But for those not privy to the article in question, about credit-default swaps Taibbi observed that they "were essentially a racetrack bet between AIG and Goldman: Goldman is betting the ex-cons will default, AIG is betting they won't." For a piece which included no less than 29 mentions of the word "bubble", and almost as many variations of the word "speculation", could Taibbi have really been so dim as to acknowledge that "speculation" is always and everywhere a two-way street?

The answer, apparently, is yes, which means that in an article the pretense of which was to say that Goldman Sachs is "The Great American Bubble Machine", Taibbi wrecked the very foundation of his argument with this simple acknowledgement. In order for anyone to speculate on anything, there has to be someone else who thinks they're dead wrong.
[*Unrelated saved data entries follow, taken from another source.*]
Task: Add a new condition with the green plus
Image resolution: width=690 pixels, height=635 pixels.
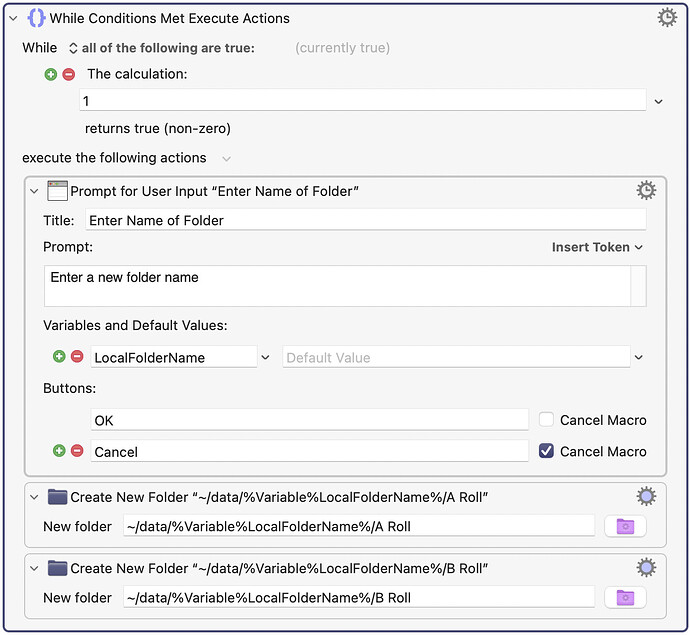Action: pos(51,74)
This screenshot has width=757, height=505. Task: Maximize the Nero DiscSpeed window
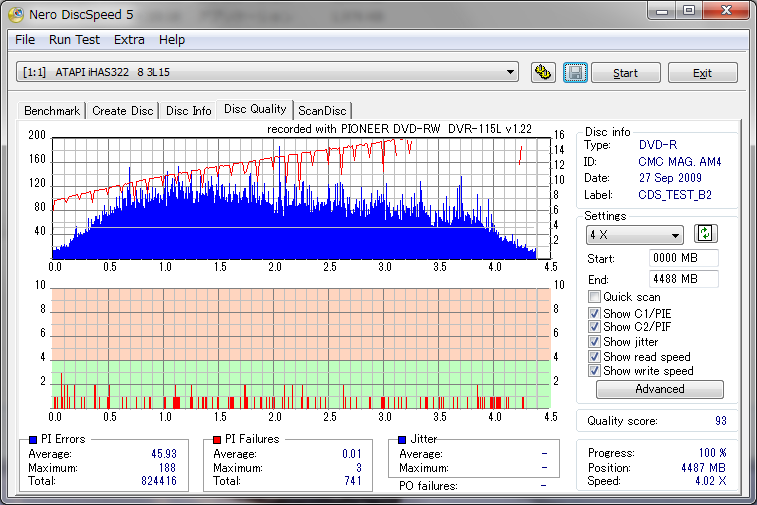pos(689,10)
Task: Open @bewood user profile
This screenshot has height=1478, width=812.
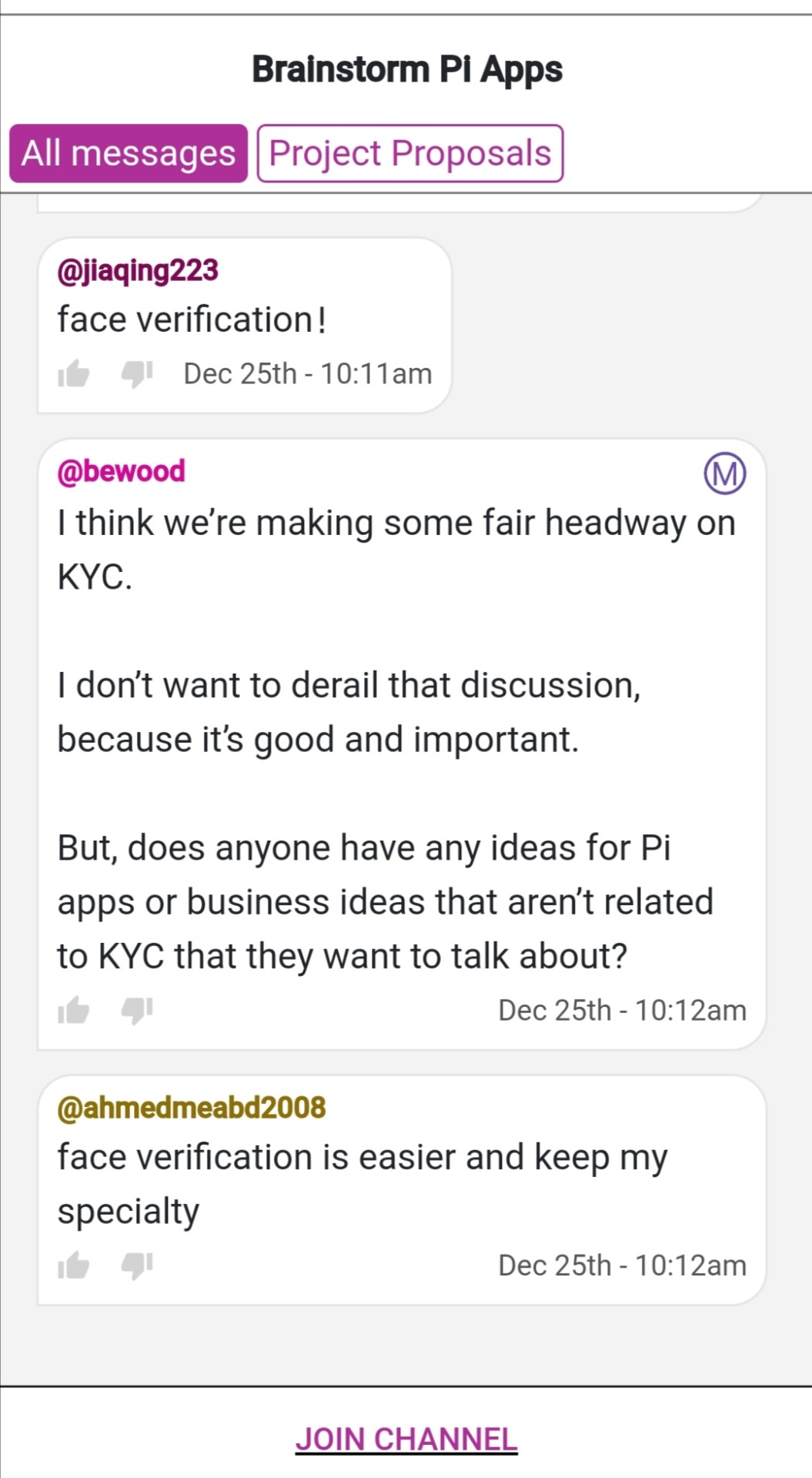Action: [122, 471]
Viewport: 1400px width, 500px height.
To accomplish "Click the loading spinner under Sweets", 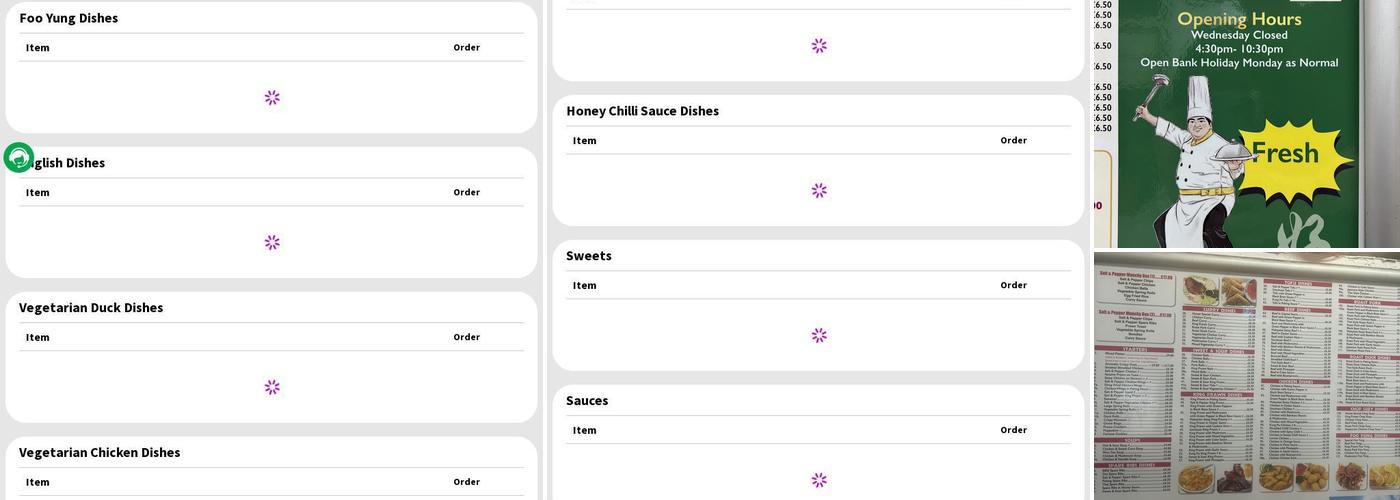I will pos(819,336).
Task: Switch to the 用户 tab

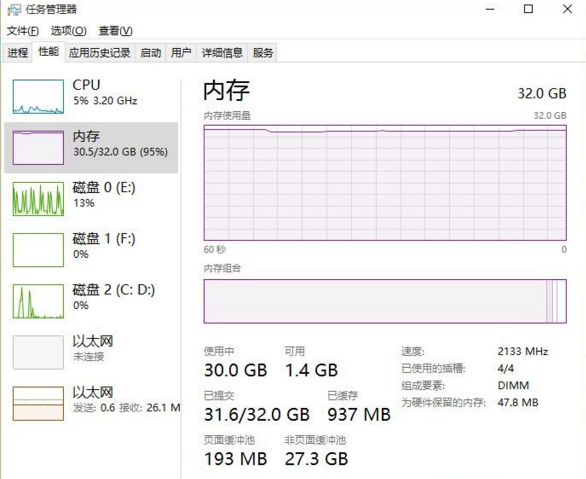Action: click(x=181, y=53)
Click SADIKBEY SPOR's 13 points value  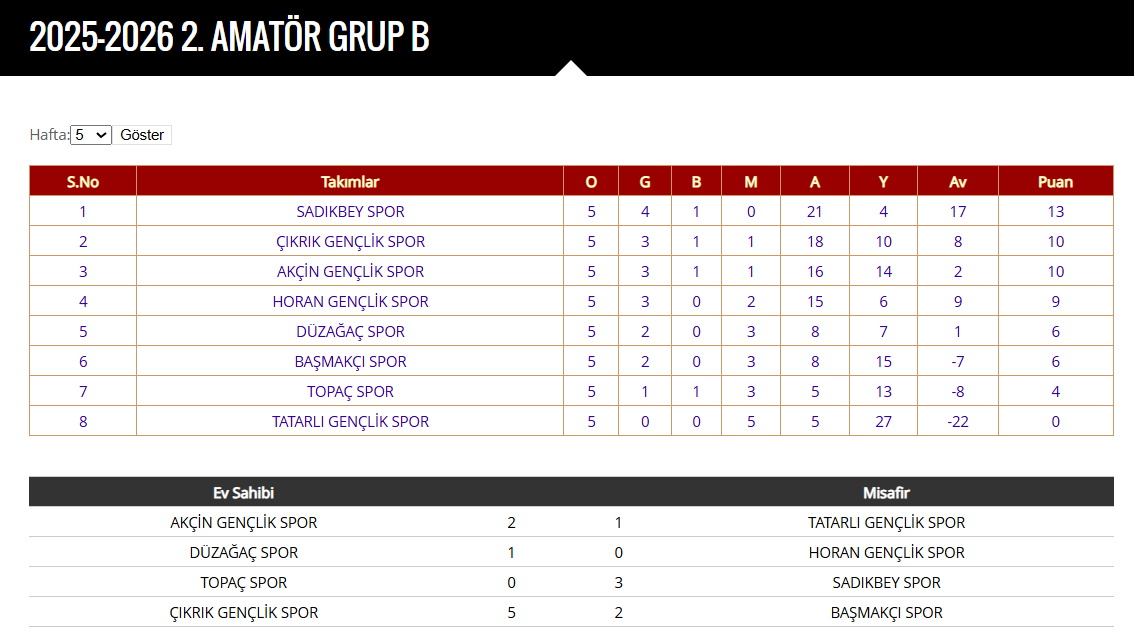[x=1055, y=212]
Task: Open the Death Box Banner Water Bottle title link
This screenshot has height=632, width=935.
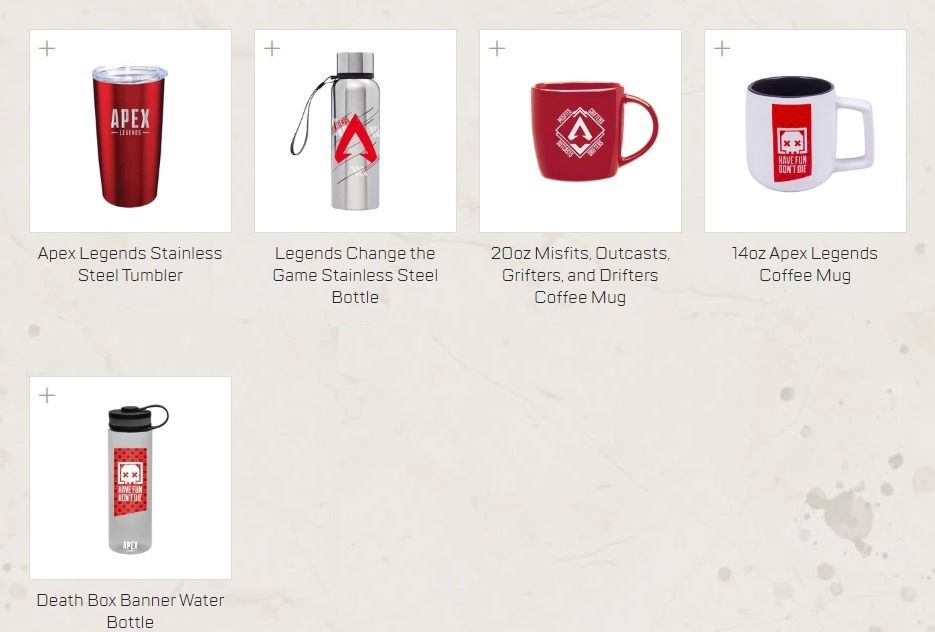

So while the word "bubble" has become the default word of choice for writers of all stripes seeking to explain rising prices, the basic truth is that the alleged creators of "bubbles" are by definition entering markets that others must be exiting. Importantly, Taibbi laid out quite a few more misreads, and to help readers avoid a half hour wasted, they'll be analyzed in short form right here.

To begin, Taibbi suggests that Goldman Sachs "positions itself in the middle of a speculative bubble" and from its place in the alleged middle it is supposedly able to "hoover up vast sums from the middle and lower floors of society" all the while "lending us back our own money at interest". Pretty scary stuff, but there's one minor problem. Not just anyone can become a Goldman client as evidenced by minimum individual account sizes there of $2 to $5 million. Last this writer checked, either amount would put any individual lucky or unlucky enough to deal with Goldman at society's top floor. Simply put, Goldman doesn't deal with the very people Taibbi thinks it does.

In order to make his broader case about Goldman having had a role in every major market meltdown, Taibbi first takes us back to the early part of the 20th century. It was then that Goldman had a financial interest in vehicles called "investment trusts" that supposedly were a "tool used to bilk investors", and which had their heyday during the Roaring ‘20s. Taibbi argues that these leveraged trusts were behind the 1929 stock-market crash.

Taibbi's source on the above? No less than the late John Kenneth Galbraith; Galbraith the economist who once observed that the Soviet system of communism was better than U.S. capitalism, and who also wrote glowingly in China Passage about the supposed accomplishments of Maoism. You know, the torture, the killings, and the starvation. It was also Galbraith who wailed in The Concept of Countervailing Power about GM's complete and unalterable control of the auto market; the very market that left it for dead last year. In short, to reference Galbraith on most anything economic is the equivalent of citing Detroit Lions owner William Clay Ford on how to win football games.

Apparently Goldman Sachs didn't play a role in the various recessions or market corrections after the 1930s, but according to Taibbi, it was the main force behind relaxed underwriting guidelines that fostered the Internet "bubble" of the ‘90s. Taibbi is of the view that Goldman foisted a lot of bad companies on investors then, and quotes an unnamed former bigwig at Goldman Sachs to tar Robert Rubin who, from the insider's point of view, "sure as hell knew what the underwriting standards were." Supposedly it was Rubin who turned Goldman's "long-term greedy" culture into one all about short-term profits, customers be damned.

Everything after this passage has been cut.